Les préjugés sont aussi un souci. Étant donné que les IA sont « formées » sur des bases de données, si celles-ci contiennent des préjugés, l’IA les reproduira. Microsoft a dû faire face à ce problème en 2016 avec son IA conversationnelle Tay, qui a tenu des propos négationnistes. Cela ne montre pas que l’IA est biaisée, mais plutôt que nous le sommes, et que l’IA apprend à partir de nous. L’usage de l’IA dans la surveillance vidéo montre des préjugés ethniques. En 2018, Joy Buolamwini, ingénieure en informatique et fondatrice de l’Algorithmic Justice League, a démontré qu’il y avait un taux d’erreur d’identification de 1% pour un homme blanc, contre 35% à 38% pour une femme de couleur.
Les failles de sécurité. Effectivement, les systèmes d’Intelligence Artificielle (IA) peuvent être manipulés à mauvais escient par des individus malveillants, soit en détournant les directives, soit en « contaminant » leur base de données. L’une de ces failles, surnommée « la grand-mère », a permis à certains utilisateurs en ligne de faire dire à ChatGPT comment construire une bombe.

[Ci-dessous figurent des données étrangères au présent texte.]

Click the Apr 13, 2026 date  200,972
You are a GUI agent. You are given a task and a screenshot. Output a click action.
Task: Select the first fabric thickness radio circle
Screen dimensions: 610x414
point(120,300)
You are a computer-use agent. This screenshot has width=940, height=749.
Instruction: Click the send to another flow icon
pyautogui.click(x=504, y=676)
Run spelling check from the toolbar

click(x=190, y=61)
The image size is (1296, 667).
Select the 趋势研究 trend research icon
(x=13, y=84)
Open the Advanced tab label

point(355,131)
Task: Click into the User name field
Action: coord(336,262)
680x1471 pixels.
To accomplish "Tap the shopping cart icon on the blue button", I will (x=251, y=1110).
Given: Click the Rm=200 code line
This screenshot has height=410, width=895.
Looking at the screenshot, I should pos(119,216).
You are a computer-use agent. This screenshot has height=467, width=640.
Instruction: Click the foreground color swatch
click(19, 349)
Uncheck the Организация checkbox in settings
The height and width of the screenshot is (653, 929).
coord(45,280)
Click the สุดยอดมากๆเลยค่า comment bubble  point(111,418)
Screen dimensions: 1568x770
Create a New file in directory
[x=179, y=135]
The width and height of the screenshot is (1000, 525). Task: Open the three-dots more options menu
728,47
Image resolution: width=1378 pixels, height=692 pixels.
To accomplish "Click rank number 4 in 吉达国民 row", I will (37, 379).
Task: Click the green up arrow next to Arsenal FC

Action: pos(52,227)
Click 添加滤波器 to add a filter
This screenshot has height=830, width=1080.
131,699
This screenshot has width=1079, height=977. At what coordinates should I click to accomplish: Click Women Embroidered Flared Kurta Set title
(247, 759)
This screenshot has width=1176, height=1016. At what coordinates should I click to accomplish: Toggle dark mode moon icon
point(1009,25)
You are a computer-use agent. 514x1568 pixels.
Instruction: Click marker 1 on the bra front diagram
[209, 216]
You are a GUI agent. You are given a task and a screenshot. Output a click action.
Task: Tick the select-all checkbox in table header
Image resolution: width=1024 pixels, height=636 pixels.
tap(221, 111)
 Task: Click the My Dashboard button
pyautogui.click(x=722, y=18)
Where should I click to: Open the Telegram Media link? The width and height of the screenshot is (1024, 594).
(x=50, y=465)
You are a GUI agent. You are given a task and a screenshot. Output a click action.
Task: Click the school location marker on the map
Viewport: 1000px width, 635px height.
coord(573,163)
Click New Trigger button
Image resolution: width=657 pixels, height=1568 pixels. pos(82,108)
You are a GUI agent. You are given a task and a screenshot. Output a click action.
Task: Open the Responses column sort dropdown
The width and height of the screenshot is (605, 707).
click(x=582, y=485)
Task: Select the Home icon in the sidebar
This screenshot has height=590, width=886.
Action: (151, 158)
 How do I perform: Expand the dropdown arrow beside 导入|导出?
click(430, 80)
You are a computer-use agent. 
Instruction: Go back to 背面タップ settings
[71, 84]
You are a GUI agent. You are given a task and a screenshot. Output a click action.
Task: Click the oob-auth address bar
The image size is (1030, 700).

L’IA comporte-elle des dangers ?
Incontestablement, les risques associés à l’IA dépendent à la fois des domaines sensibles dans lesquels elle est déployée et de défaillances ou d’actes malveillants dans la supervision humaine. Si elle est mal utilisée, l’IA peut être employée pour rédiger des spams captivants, procéder à l’hameçonnage de données personnelles, construire des sites internet trompeurs, créer des images violentes, racistes ou sexistes (par exemple pour inventer de fausses images pornographiques de célébrités ; ou pour modifier les tenues jugées trop provocantes sur les photos de femmes). L’IA peut aussi être utilisée de manière antidémocratique. En Russie, des IA ont été formées pour repérer les participants à des manifestations contre Poutine.
Ses dysfonctionnements et préjugés statistiques peuvent entrainer des conséquences graves, surtout considérant que les algorithmes d’IA sont utilisés dans des secteurs comme la justice, la santé, et même l’armée. L’armée américaine a par exemple réussi à tester un avion de combat guidé par IA. Une investigation du site d’information indépendant israélien +972 montre que l’armée israélienne fait un usage excessivement confiant d’une IA, Lavender, pour cibler ses frappes aériennes, malgré une marge d’erreur de 10% dans l’identification des cibles.
Dans une mise en garde de Jean-Gabriel Ganascia, il a exhorté à faire preuve de prudence lors de l’utilisation de l’Intelligence Artificielle et à éviter de leur faire une confiance excessive. Au cours du mois de mars 2024, l’Organisation des Nations Unies a appelé par résolution à l’élaboration de règlementations internationales précises pour encadrer l’application de l’IA.